Dodanduwa Hermitage Polgasduwa and Metiduwa
This picturesque little island in the midst of the palm-bordered Ratgama Lake near Dodanduwa, Southern Province Ceylon, is the seat of a little band of European and Asiatic Buddhist monks under the leadership of the Ven. Nyanatiloka Thera.
The Hermitage is located in Ratgama Lake, a salt-water lagoon about two kilometers from the coast near Dodanduwa.
Situated on two islands and various small temples the who lake is a place of tranquility and peace. Lake safaris are available by a number of Captains including Silva and is son Malaka.

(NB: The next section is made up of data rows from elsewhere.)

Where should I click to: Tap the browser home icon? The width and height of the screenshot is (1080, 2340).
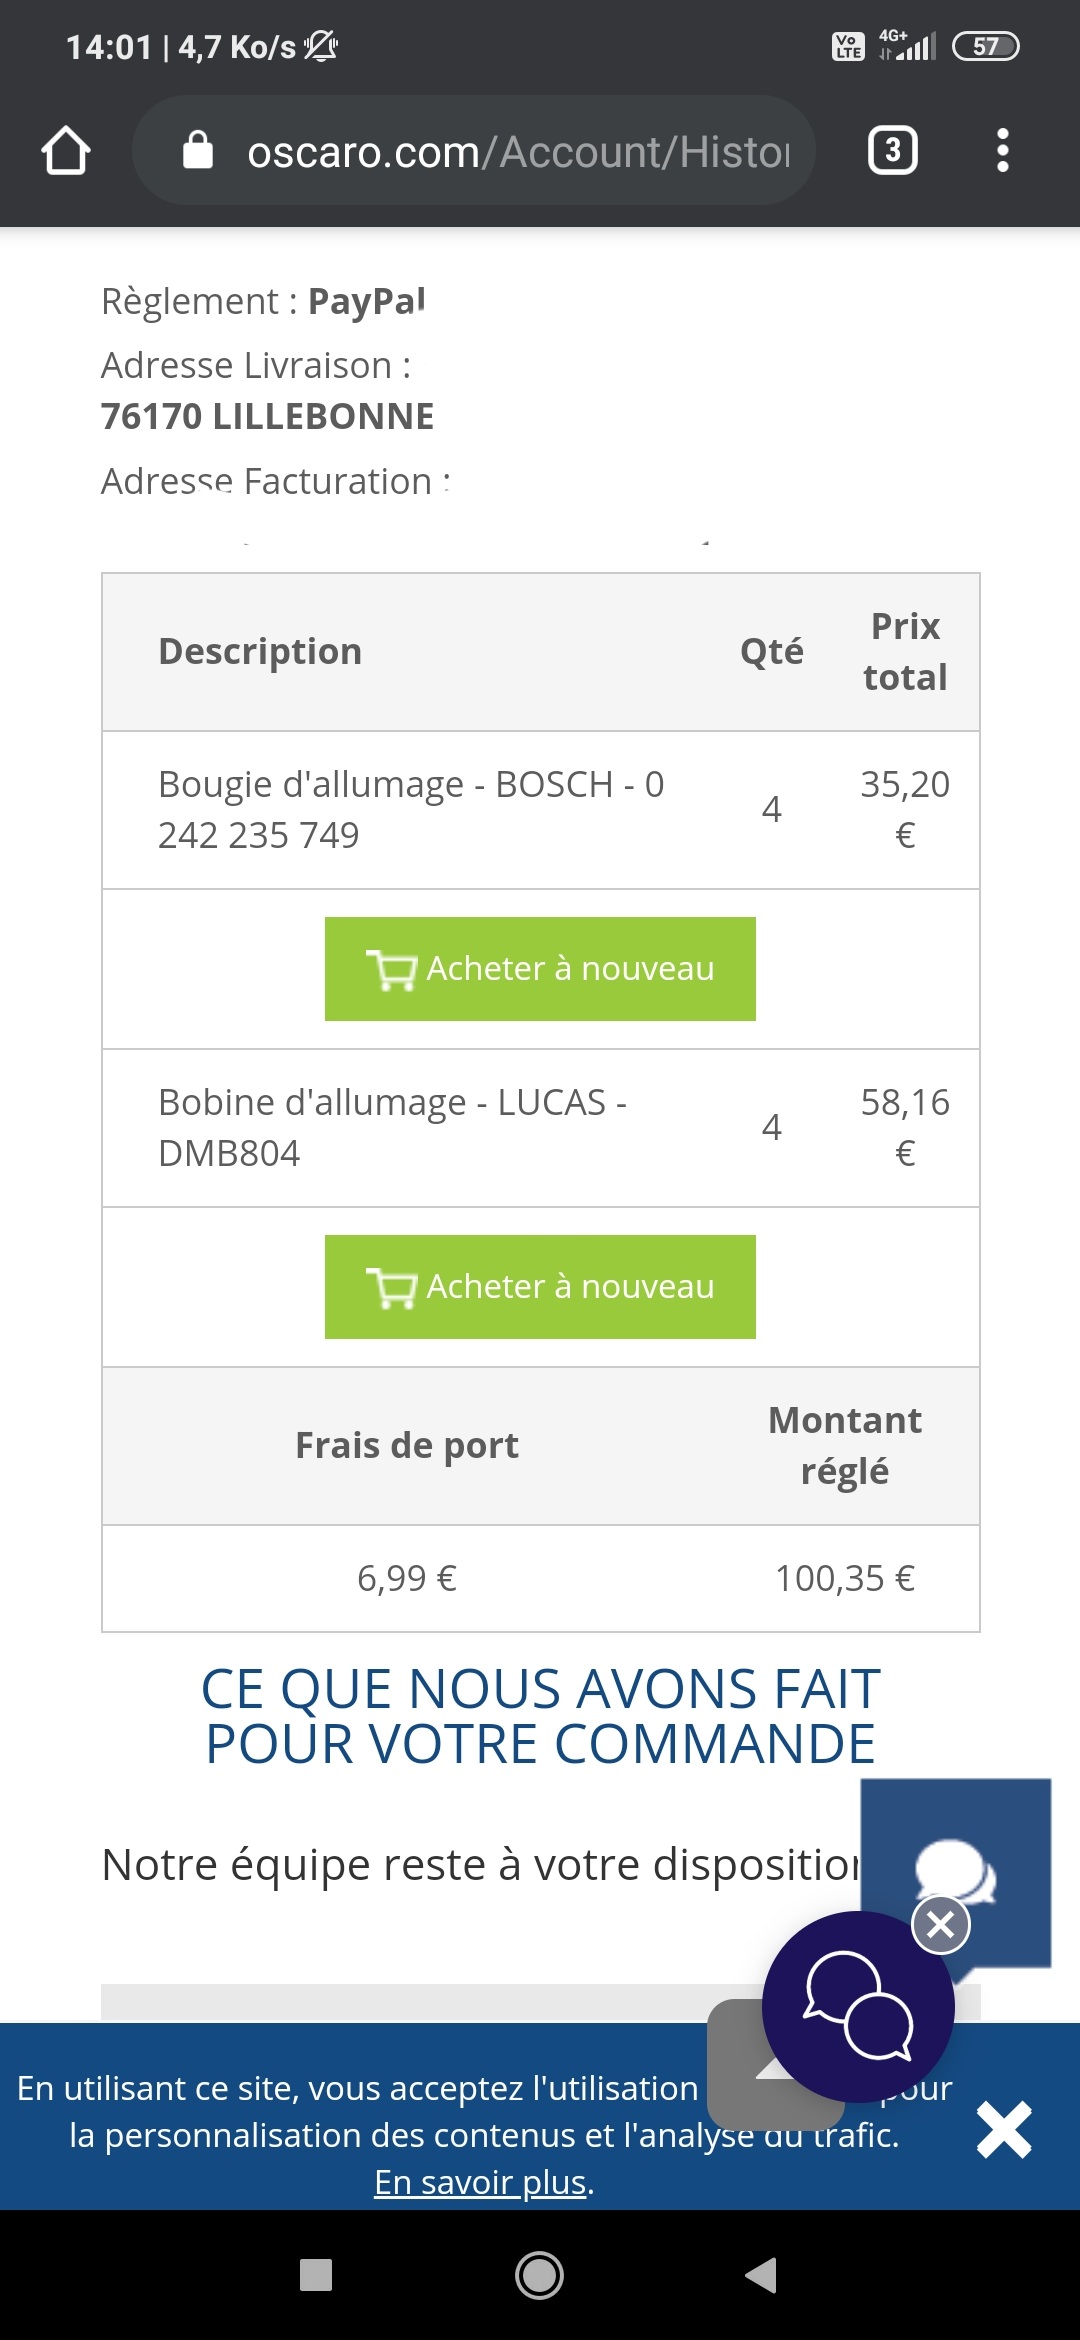pos(66,151)
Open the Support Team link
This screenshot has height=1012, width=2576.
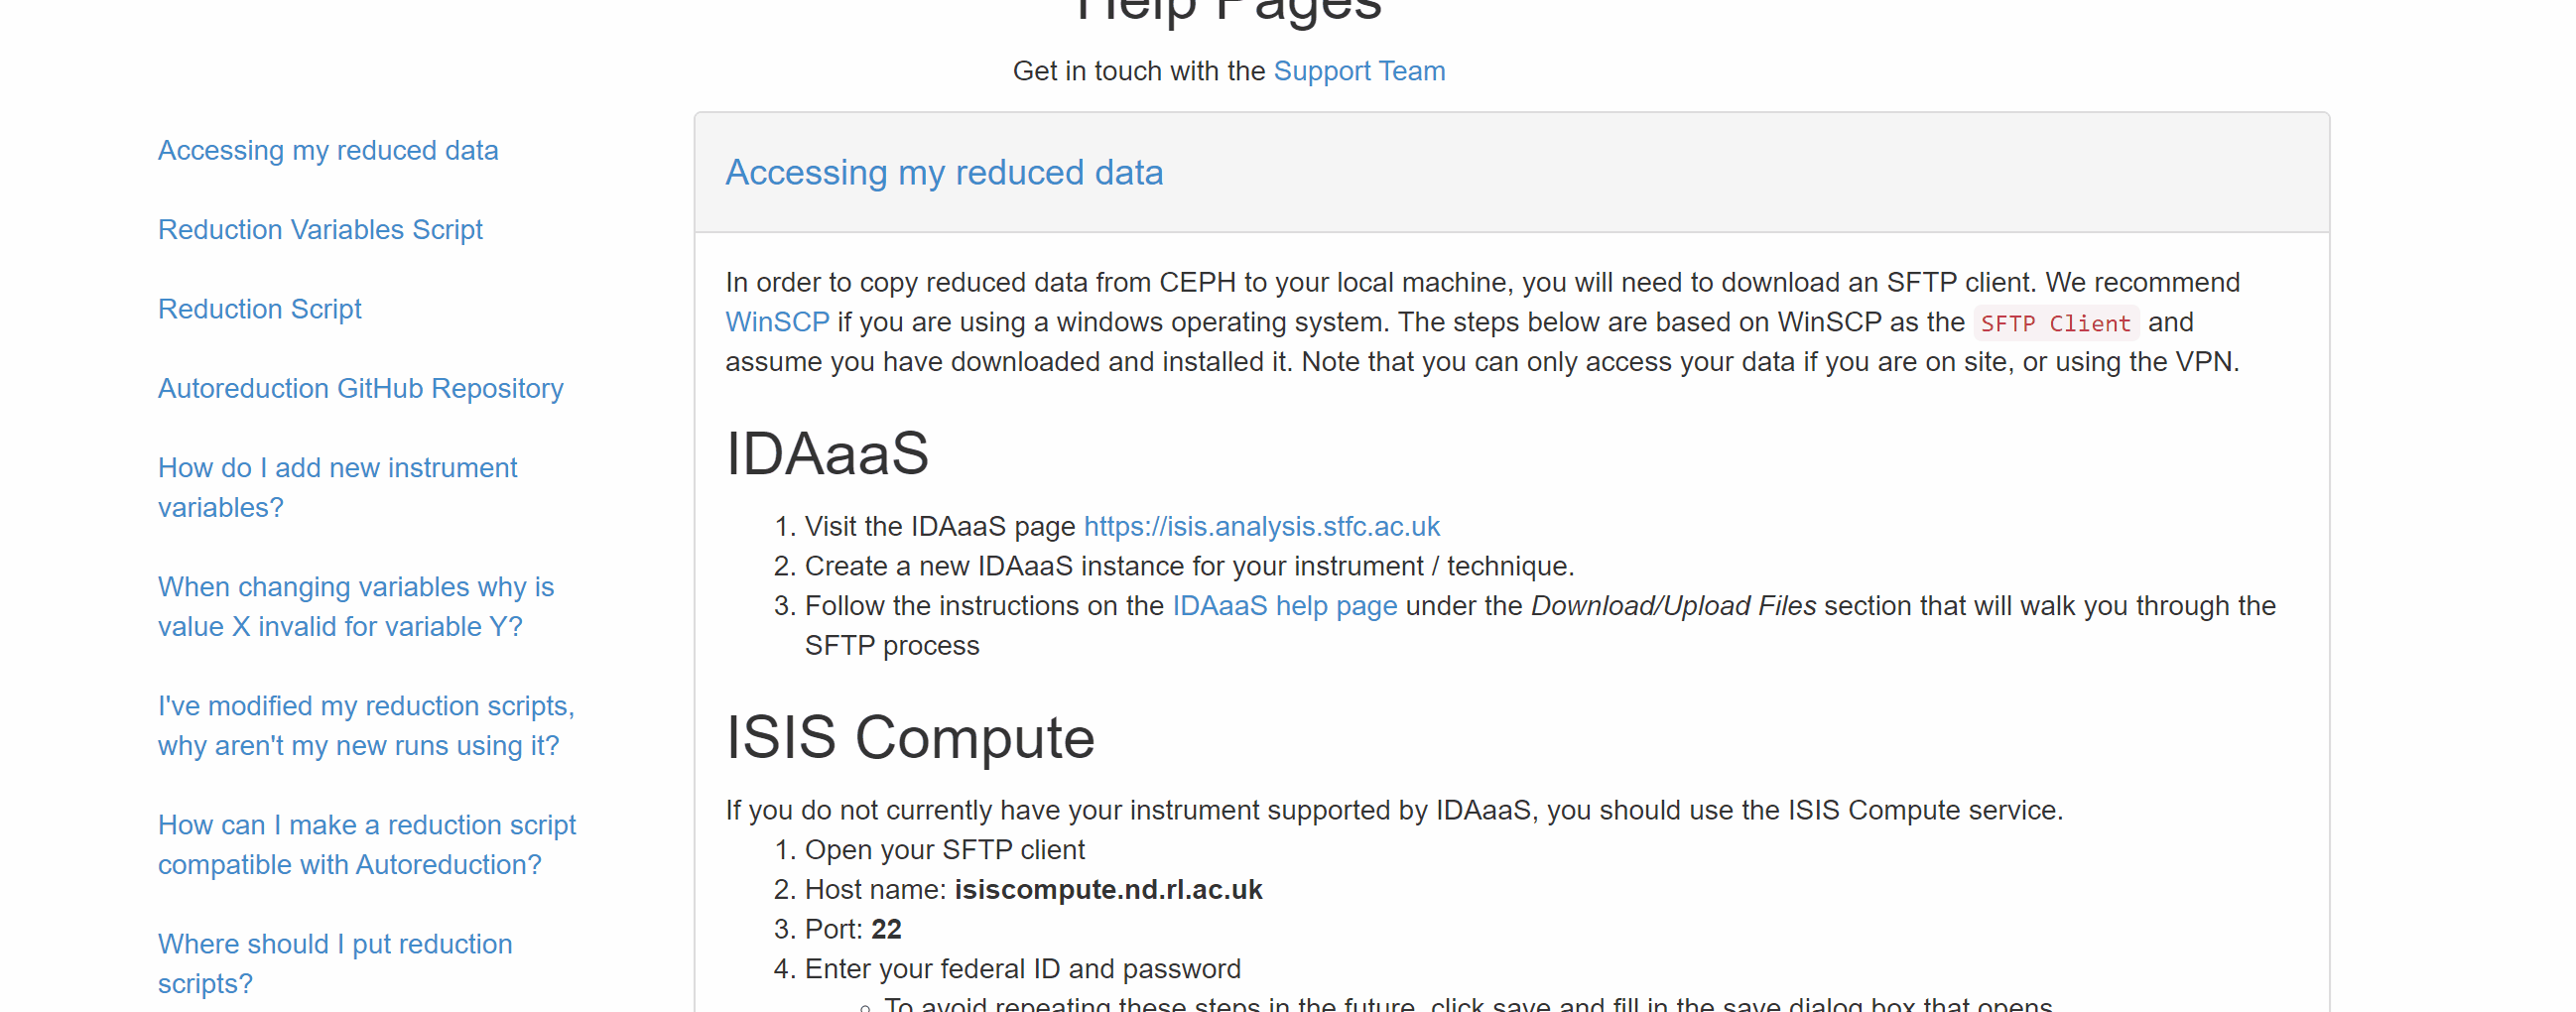pyautogui.click(x=1358, y=71)
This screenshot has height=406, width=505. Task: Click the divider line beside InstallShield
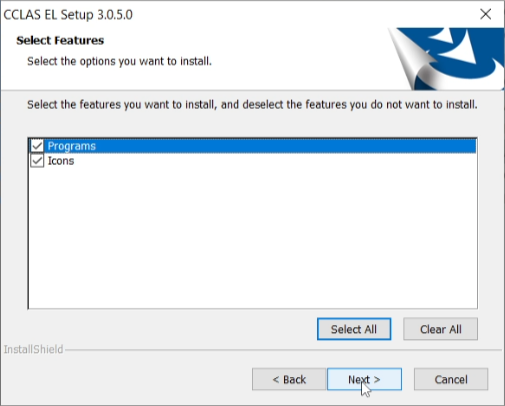click(283, 350)
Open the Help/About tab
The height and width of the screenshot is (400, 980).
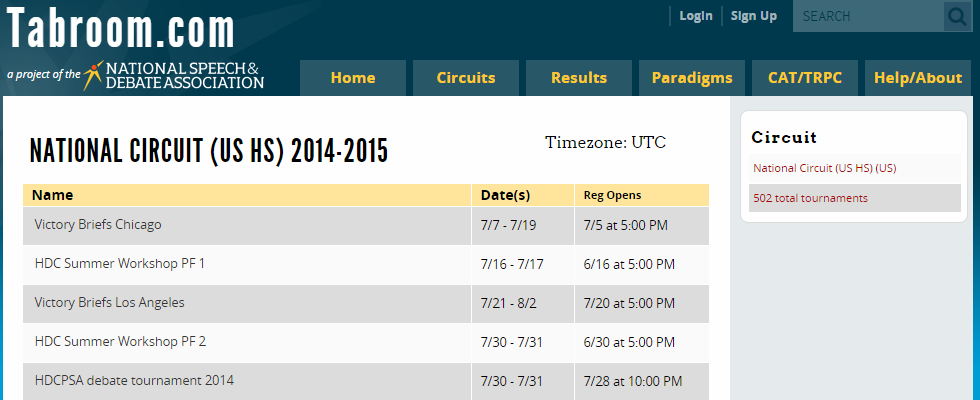click(917, 78)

It is 105 kilometers south of Sir Lanka’s principal city, Colombo, and about 12 kilometers north of the provincial capital, Galle.
The hermitage consists of two islands: Polgasduwa and Metiduwa (or Meddeduwa). It is characterised by rich jungle vegetation and abundant bird, animal and reptile life. It is a peaceful place on an island on the large Bolgoda Lake (which is about two-and-a-half miles across and brackish as it connects with the sea). The terrain of the island is mostly flat or slightly undulating. The highest point is about 5 meters above sea level. On Metiduwa the vegetation consists of scrubs and small trees such as cinnamon and bombu, with mangrove and palm trees growing along the water’s edge. On the higher ground at Parapaduwa there are larger trees such as mahagoney, mango and jak. There is a noisy breeding colony of egrets, night herons and cormorants and also a colony of flying foxes. There are many mongoose and monitor lizards on the islands.
Being situated an island in a lagoon, the climate is quite hot and humid.
Among the early Western residents were the Venerables Vappo, Mahanama, Assaji and Bhaddiya. The founder dāyaka (lay supporter) was William Mendis Wijesekera. He and other lay supporters from around Dodanduwa conveyed alms food and other requisites to the hermitage by boat every morning. In 1913 a dānasāla (refectory) was constructed.
It was not until 1914 that the Island Polgasduwa actually came into the legal possession of the Sangha, having been bought and donated from Ven. Nyanatiloka’s Swiss supporter, Monsieur Bergier. Since that time, though interrupted by two world wars, Western as well as Sinhalese monks and laymen have lived, studied, practiced, and spread the Dhamma from the Island Hermitage.
On the outbreak of World War I in 1914, the German monks were first permitted to stay at the Island Hermitage under surveillance. However, after four months, they were taken into civil internment in Sri Lanka and then sent to Australia. When Ven. Nyanatiloka was finally able to return to Sri Lanka in 1926, he found his beloved Island Hermitage in utter ruin and had to rebuild it all anew.
As soon as the restoration was completed and it was making rapid progress the Second World War broke out in 1939. Ven. Nyanatiloka and his German disciples were again interned in camps first in Sri Lanka and then in India. They were allowed to return in 1946. This time the Hermitage remained in a well preserved and even improved condition and now included the adjacent small island of Metiduwa which had already been used for some time, but was now donated by Lady Evadne de Silva, a longtime supporter of Ven. Nyanatiloka.
Tourists and short term visitors are not allowed to visit the hermitage. Long term visitors, i.e. those who like to stay at least two or three weeks, need to write in advance.
Well-known Monastic Residents
- Venerable Mahinda (Tibetan) — a famous poet in the Sinhalese language, with his poems still included in Sinhalese school books.
- Venerable Nyanadhara (German).
- Venerable Nyanaponika (German) — closest disciple of Ven. Nyanatiloka, the editor of his works, and his literary heir. He wrote Heart of Buddhist Meditation and established the
- Buddhist Publication Society in Kandy.
- Venerable Nyanasatta (Czechoslovakian) — had several publications in Esperanto as well as
- English to his credit.
- Venerable Soma (Sri Lankan) — known for his scholarly works, in his later years the his thoughts turned more to poetry.
- Venerable Ñāṇamoli (English) — a great scholar and translator of some of the most difficult Pali texts of Theravada Buddhism.
- Venerable Ñāṇavīra (English) — known as the author of Notes on Dhamma.
- Venerable Nyanavimala (German) — especially known for his walking tour (carika) throughout Sri Lanka for 25 years.
- Bhikkhu Ñāṇajīvako (Serbo-Croatian) — writer and philosopher.
- Venerable Bodhesako (American) — writer and editor of Ven. Ñāṇavīra’s works. He wrote Change and established the Path Press.
- Venerable Ñāṇananda (Sri Lankan) — known for his books such as Concept and Reality.